◆ **Alıştırma koşulları**
Salgın ve ruh sağlığı üzerine metnin "Cesur’a göre, evet" sözcüklerinin geçtiği yerden başlayıp "bol kitap okumak." sözcüklerinden sonra biten bölümünü, "sosyal medya diyeti" yerine "dijital detoks" koyarak güncelleyin.

Koronavirüs salgını tüm hızıyla sürerken, uzman klinik psikolog Canan Cesur, salgının sosyal ilişkilerden yaşam tarzına kadar birçok alışkanlığımızı değiştirdiğini belirterek, “Salgından sonra Türkiye’de ve dünyada hiçbir şey eskisi gibi olmayacak. Salgın, olumlu bir çok şeyi öğrettiği gibi olumsuz tarafları da oldu. Depresyon, kaygı panik atak gibi olumsuz, el yıkama ve hijyene önem vermek gibi de olumlu tarafları oldu. Salgın bittikten sonra da bu davranışları sürdüreceğiz” diyor.
Cesur’a göre, evet salgın toplumun psikolojisini olumsuz etkiledi ancak şimdilik insanların hayatta kalmak ve temel ihtiyaçlarını karşılamak kaygıları daha öncelikli. Cesur’un karantina günlerindeki tavsiyeleri ise, sosyal medya diyeti yapmak, temassız şekilde sık sık iletişime geçmek, yaşlıları teknolojik araçlarla yalnız bırakmamak, evde spor yapmak ve bol bol kitap okumak.
—————————–
Koronavirüs salgını ülkemizde de dünyada da kontrol altına alınmış değil.
Peki bu süreçte toplumun ruh sağlığı nasıl?
Biz sorduk, uzman klinik psikolog Canan Cesur yanıtladı.
Birçok işveren ya geçici olarak işyerini kapattı ya da evden çalışıyor. Psikologlar nasıl çalışıyor?
2, 3 hafta öncesine kadar biz de çalışıyorduk. Ama artık bu süreç çalışma şeklimizi çok değiştirdi. Hem hastalarımızın talebiyle, hem de ‘evde kal’ kampanyasına destek olmak için online sisteme döndük. Ben, eskiden de online çalıştığım için çok zorlanmadım Ama birçok meslektaşım bu konuda bildiri yayınladı. Hem sürece dahil olmak ve desteklemek hem de danışanlarımıza hizmet etmek için online çalışıyoruz.

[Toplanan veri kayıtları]

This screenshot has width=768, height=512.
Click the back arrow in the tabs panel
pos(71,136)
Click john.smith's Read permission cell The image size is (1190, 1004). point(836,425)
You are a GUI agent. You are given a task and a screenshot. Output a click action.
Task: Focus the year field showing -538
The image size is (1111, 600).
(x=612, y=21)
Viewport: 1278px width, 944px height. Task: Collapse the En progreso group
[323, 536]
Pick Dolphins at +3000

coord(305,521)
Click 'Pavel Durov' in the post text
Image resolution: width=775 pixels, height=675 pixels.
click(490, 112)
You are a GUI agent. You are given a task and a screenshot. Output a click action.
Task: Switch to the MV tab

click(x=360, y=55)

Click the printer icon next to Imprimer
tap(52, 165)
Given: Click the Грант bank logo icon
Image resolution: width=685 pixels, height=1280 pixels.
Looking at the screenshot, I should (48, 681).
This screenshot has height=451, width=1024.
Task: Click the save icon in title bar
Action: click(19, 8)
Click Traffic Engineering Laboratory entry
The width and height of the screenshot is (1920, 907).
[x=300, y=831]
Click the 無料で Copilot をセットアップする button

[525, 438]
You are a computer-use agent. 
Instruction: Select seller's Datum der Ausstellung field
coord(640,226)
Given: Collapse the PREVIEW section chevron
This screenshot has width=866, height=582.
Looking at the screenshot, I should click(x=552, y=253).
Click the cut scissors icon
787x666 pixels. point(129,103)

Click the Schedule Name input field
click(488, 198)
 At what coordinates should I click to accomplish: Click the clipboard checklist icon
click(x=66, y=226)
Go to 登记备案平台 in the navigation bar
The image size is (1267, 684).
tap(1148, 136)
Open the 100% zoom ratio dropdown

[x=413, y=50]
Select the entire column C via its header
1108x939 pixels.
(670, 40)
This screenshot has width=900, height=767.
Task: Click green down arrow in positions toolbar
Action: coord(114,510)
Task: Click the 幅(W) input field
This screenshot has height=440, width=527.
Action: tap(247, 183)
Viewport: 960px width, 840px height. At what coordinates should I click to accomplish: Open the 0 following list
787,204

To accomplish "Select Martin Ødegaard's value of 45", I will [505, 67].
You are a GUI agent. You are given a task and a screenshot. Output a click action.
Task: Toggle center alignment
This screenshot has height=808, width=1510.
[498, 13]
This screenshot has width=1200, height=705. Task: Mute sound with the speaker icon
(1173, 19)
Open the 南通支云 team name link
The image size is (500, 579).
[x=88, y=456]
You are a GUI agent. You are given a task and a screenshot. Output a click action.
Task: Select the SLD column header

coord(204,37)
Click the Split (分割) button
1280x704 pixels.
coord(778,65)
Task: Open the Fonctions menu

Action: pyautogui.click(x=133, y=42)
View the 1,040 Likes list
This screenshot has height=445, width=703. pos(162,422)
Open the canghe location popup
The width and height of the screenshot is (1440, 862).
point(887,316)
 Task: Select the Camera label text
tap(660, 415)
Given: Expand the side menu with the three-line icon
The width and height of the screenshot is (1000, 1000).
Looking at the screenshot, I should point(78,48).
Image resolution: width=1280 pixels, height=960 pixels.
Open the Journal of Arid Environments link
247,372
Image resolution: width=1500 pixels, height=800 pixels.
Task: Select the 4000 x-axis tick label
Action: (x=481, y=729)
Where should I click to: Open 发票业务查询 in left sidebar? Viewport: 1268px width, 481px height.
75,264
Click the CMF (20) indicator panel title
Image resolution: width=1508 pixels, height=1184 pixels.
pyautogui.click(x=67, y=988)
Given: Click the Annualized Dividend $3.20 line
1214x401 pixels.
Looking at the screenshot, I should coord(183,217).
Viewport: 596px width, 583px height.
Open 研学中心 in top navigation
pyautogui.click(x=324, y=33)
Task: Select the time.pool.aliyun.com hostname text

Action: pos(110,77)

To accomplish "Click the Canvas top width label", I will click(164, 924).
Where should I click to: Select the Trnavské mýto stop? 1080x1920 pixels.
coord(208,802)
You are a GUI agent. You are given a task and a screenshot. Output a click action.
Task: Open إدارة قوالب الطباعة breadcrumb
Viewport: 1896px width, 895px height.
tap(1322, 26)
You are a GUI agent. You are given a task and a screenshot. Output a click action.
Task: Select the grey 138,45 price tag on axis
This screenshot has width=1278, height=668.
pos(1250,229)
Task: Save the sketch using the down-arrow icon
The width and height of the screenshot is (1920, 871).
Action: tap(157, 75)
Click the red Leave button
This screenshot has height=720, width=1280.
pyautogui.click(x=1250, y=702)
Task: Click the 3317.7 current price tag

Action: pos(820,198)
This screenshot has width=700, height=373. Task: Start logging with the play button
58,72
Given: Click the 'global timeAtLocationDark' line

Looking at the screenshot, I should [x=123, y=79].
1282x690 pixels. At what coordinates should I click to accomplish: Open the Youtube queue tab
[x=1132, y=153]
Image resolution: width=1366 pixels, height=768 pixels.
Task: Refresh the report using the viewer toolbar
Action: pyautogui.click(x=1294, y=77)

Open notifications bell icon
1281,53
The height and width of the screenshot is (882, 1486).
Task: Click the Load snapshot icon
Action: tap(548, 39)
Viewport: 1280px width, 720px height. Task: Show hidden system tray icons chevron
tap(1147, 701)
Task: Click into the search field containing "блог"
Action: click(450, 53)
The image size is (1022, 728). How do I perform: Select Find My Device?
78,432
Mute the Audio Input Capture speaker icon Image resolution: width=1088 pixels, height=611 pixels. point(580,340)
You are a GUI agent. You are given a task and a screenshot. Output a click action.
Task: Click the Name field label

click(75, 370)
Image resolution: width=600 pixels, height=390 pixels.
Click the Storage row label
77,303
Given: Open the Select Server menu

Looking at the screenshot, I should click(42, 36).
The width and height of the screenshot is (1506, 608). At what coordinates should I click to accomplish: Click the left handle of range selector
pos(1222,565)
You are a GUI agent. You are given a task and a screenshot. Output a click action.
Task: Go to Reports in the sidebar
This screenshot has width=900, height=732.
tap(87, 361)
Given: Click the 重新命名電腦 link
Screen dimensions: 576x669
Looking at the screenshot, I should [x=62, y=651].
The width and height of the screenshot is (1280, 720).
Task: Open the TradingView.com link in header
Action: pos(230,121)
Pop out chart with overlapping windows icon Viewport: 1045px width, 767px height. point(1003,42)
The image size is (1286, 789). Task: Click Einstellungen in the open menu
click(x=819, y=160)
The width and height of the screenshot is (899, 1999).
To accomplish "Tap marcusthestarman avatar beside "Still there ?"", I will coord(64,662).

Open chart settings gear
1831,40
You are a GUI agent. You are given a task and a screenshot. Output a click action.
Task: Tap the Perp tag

◆ **Yanıt alanı**
Cesur’a göre, evet salgın toplumun psikolojisini olumsuz etkiledi ancak şimdilik insanların hayatta kalmak ve temel ihtiyaçlarını karşılamak kaygıları daha öncelikli. Cesur’un karantina günlerindeki tavsiyeleri ise, dijital detoks yapmak, temassız şekilde sık sık iletişime geçmek, yaşlıları teknolojik araçlarla yalnız bırakmamak, evde spor yapmak ve bol bol kitap okumak.